ガエル君の出てる映画をかたっぱしからリストに入れた時のだ。なんてオシャレな映画でしょう。すごくチャーミングな彼女が、なぜかダークスーツにつけ髭。これがまたドキッとします。そんな彼女に事故のように「独身最後のキス」の相手として選ばれたのがガエル君。

この彼女カルメン、「屋根裏部屋のマリアたち」の家政婦マリアを演じてたナタリア・ベルベケ。英語がちょっとたどたどしい感じ。音楽とかファッションとか、いい趣味ですねこの映画。スペイン人とブラジル人(という設定)がロンドンで走る、バックには疾走感のある音楽、小洒落たカメラワーク・・・。

結婚式場から賑やかに出てくるアフリカの民族衣装、カルメンはなぜかチャイナドレスで式場へ。

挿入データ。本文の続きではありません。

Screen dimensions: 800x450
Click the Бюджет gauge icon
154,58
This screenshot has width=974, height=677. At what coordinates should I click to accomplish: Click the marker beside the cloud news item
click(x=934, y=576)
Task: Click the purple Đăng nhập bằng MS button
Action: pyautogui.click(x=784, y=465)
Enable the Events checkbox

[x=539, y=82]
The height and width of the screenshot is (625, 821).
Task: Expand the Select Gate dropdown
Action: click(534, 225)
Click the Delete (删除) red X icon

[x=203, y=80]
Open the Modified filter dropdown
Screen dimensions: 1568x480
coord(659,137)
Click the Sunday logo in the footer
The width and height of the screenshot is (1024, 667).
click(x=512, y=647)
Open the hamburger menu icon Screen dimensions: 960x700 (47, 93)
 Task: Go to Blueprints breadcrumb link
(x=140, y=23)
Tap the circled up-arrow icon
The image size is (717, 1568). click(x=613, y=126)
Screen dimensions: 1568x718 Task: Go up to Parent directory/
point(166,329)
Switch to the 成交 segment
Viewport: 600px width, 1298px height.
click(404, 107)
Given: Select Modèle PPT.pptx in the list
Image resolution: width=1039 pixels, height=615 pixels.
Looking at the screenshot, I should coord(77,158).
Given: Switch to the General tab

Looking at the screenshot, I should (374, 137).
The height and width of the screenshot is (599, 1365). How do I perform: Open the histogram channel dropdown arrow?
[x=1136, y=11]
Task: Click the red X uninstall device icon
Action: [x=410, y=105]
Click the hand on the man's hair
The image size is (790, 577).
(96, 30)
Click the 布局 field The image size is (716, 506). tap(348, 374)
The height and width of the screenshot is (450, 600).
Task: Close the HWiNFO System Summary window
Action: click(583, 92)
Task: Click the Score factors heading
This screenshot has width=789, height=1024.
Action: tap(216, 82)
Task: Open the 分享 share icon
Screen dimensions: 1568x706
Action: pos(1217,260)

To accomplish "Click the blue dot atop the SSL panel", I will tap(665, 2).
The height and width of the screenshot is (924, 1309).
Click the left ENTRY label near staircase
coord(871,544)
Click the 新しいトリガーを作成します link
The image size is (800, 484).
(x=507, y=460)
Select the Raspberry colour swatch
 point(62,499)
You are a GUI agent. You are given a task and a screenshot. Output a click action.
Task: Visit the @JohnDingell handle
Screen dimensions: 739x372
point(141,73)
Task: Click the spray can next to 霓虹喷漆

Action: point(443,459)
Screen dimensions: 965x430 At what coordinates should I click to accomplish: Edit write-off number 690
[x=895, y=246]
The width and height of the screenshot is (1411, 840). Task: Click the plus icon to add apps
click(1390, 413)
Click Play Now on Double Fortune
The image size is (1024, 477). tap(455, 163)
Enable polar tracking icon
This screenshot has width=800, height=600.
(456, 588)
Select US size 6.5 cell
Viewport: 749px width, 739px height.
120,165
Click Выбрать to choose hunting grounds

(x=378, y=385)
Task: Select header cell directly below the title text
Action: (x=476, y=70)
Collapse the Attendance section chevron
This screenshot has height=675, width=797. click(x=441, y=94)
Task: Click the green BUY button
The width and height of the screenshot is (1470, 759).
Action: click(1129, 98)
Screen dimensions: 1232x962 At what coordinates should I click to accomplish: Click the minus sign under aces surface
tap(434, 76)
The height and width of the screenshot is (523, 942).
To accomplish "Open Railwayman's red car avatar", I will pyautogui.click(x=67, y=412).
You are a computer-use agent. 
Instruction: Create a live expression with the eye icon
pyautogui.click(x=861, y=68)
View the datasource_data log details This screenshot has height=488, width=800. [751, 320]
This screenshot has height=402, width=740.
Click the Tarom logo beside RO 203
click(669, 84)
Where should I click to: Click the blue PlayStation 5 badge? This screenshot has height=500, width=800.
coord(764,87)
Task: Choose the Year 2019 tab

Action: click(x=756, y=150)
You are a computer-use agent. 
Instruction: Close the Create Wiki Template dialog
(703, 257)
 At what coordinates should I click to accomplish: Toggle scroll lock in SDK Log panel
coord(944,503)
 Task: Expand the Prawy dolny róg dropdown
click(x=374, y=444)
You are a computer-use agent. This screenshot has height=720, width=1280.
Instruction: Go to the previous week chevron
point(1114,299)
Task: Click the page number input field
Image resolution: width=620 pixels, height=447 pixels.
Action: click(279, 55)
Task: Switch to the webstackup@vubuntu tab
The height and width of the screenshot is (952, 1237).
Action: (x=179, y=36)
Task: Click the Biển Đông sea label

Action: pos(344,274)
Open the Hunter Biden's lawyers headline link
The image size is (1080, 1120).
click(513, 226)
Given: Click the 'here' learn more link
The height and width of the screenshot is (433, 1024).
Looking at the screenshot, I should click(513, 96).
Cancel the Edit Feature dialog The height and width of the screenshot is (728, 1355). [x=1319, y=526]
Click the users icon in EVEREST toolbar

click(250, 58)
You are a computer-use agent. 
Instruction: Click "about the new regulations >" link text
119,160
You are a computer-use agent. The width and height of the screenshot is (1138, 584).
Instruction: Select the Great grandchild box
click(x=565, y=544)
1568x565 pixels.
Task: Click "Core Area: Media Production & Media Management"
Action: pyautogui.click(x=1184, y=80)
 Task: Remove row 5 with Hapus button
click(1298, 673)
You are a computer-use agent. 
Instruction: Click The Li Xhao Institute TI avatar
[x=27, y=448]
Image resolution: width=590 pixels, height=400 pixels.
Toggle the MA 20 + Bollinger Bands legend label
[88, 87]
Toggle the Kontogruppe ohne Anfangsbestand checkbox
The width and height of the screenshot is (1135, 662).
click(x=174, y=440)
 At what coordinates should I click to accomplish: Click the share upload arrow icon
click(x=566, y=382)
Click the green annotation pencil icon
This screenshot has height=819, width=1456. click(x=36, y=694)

「キスは愛という字の最後の点だ」という格言が、英語だと成り立たないけど、日本語というか漢字では成り立つね。「dot the i」って言葉は、影の黒幕プロデューサーが実は出演契約書を取り付けてたという場面でもう一度出てきて、そこでは「終止符を打つ」という字幕がついてました。

・・・で、撮影隊の一人の役をトム・ハーディがやってるんだけど、この頃彼はまだ主役級じゃなかったのか。15年前だもんな・・・。

自主映画っぽい、凝った構成と随所に見られるセンス。なかなか楽しめる小品って感じでした。